# YOUR TASK
Please restate all of the records word for word, setting the pictures aside.

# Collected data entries
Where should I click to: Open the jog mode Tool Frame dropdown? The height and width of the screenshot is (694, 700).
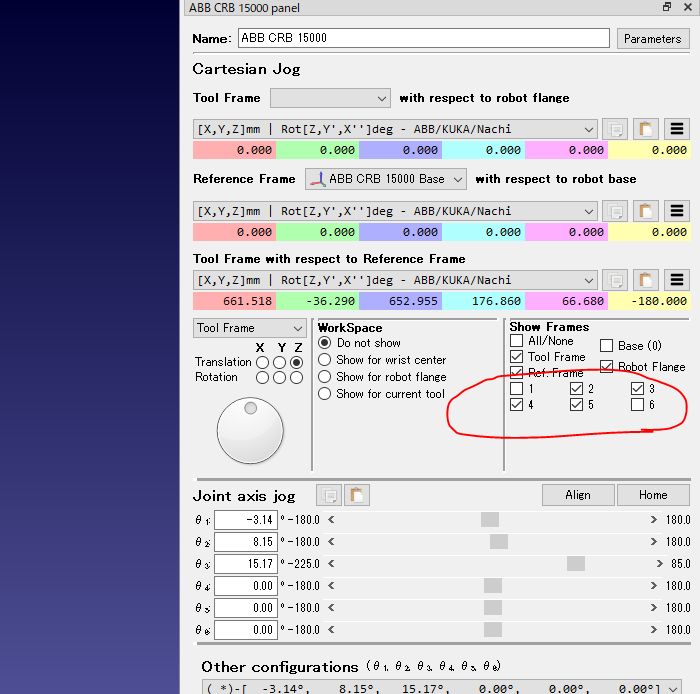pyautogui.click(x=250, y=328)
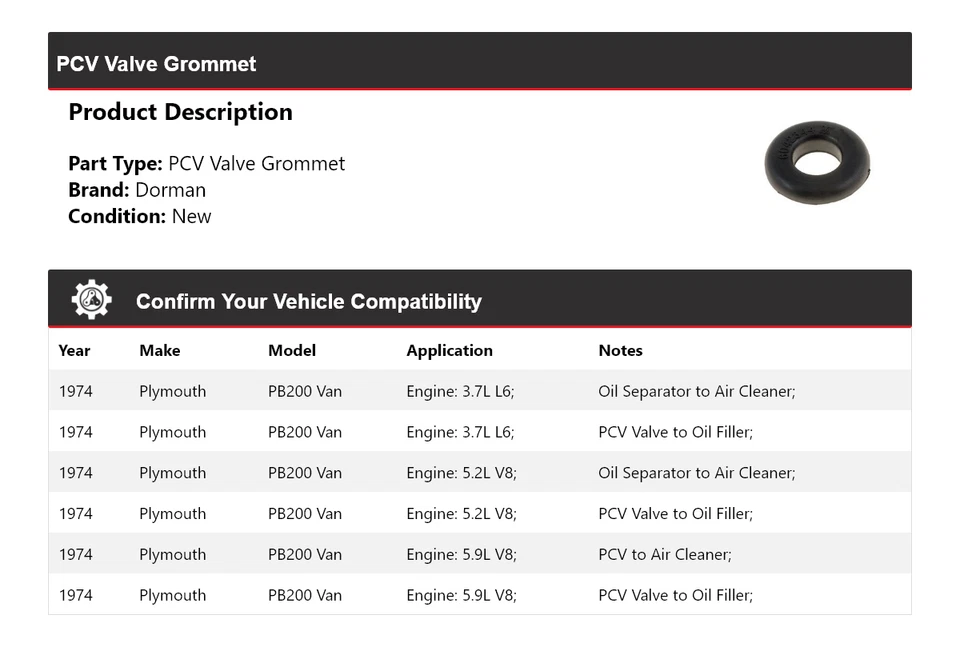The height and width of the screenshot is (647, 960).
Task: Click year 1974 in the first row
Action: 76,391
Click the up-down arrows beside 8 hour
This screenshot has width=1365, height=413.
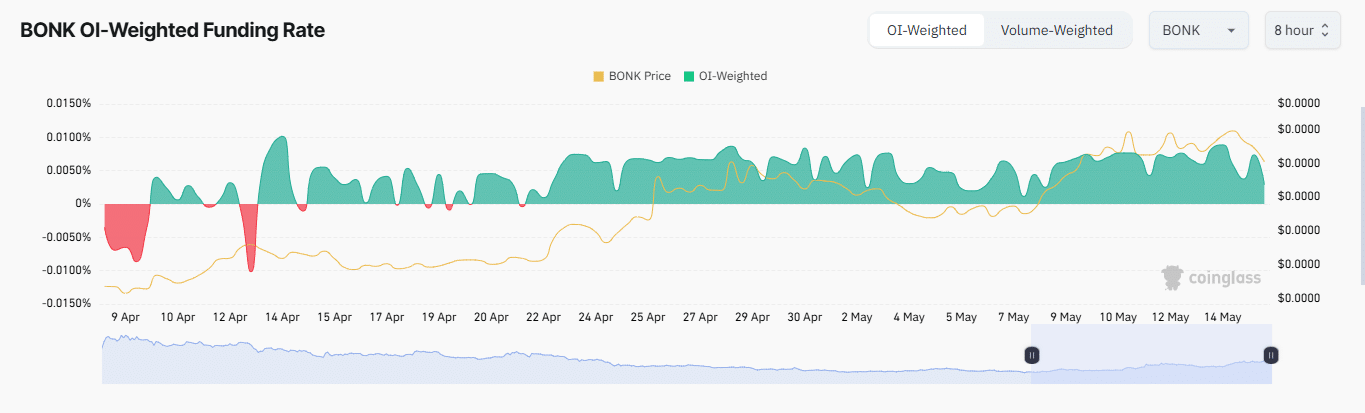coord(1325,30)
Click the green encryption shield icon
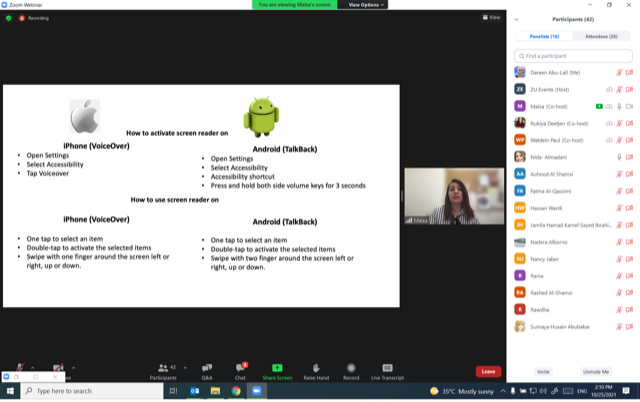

# SOLUTION
Where should I click to: Open the jog mode Tool Frame dropdown? The height and width of the screenshot is (694, 700).
pyautogui.click(x=250, y=328)
The height and width of the screenshot is (647, 960).
Task: Click year 1974 in the first row
Action: 76,391
Click the up-down arrows beside 8 hour
This screenshot has width=1365, height=413.
coord(1325,30)
Click the green encryption shield icon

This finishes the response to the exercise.